Thanks Buzz. The fact that Ben is willing to take phone calls tells me a lot about his product, without ever even having used it.
I can't wait to get it and start playing.
OK, here is my next question. How do you test for sharpness? I already keep my knives pretty sharp. I have tested by holding a piece of paper and slicing through it. My knives all cut through the paper easily without tearing it. Is there a better way to test degrees of sharpness?
How to test? This is a very good question and there is no one answer. The famous custom maker Murray Carter has his "
three finger test". I find it interesting if confusing but I still use it with every knife I sharpen out of habit. I never figured out what it's telling me though. Sorry to bring up Chico once again, but the following quote (loosely) is from him.... "a thousand microscopic paranas nibbling at you fingerprints". I have felt this and it rings true. This is sharp, yet, how sharp?
Other's cut string at various tentions. Then there is cutting wet rope of a given diameter- mostly for larger tacticle knives, and several other "tests". Nobody really agrees which is best and individuals go their own way.
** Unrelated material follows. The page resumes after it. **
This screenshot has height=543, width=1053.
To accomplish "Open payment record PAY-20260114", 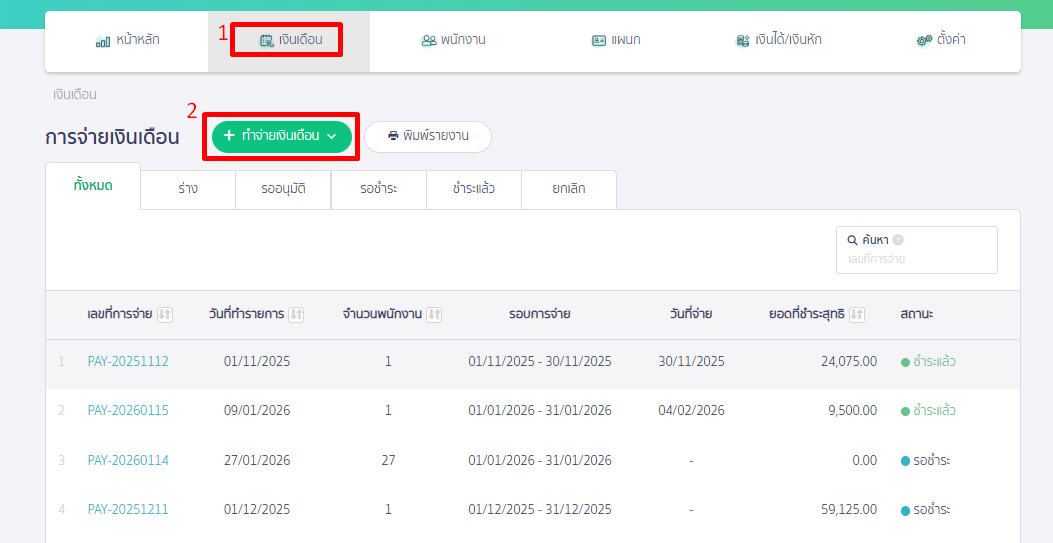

My method is what is commonly known as push cutting. Take a 8 x 11 piece of computer printing paper, hold it in the portrait position centered at the top by thumb and fore finger (the pinch). Place the blade outward from the pinch and push straight down with absolutely no slicing motion. A well sharpened knife will do this. The key to how sharp the edge is, is the distance from the pinch that the blade will cut cleanly. The above mentioned "well sharpened knife" will push cut about 1/4 inch from the pinch and will do everything and more ever required in a kitchen, home or professional.
On to insanity: True sharp comes ONLY through stropping. Picture the barber with his straight razor. Not to meander too much, but the barber can slash away on the strop the same way TV cooks do the same with their idiotic grooved steels. The difference is in the geometry of a straight razor. What the barber does actually works. Not so with knives. The technique of stropping a knife should be another thread as there is only one way to do it properly and it deserves its own space. I'm sure GB will be begging for answers later.
Meanwhile, I'll leave you with this. I will polish a blade with a 10k grit waterstone and the blade will pushcut cleanly about 1/2" from the pinch. By the time stropping is completed the same blade will pushcut 1 3/4" from the pinch. The difference, in real terms, is absolutely astounding.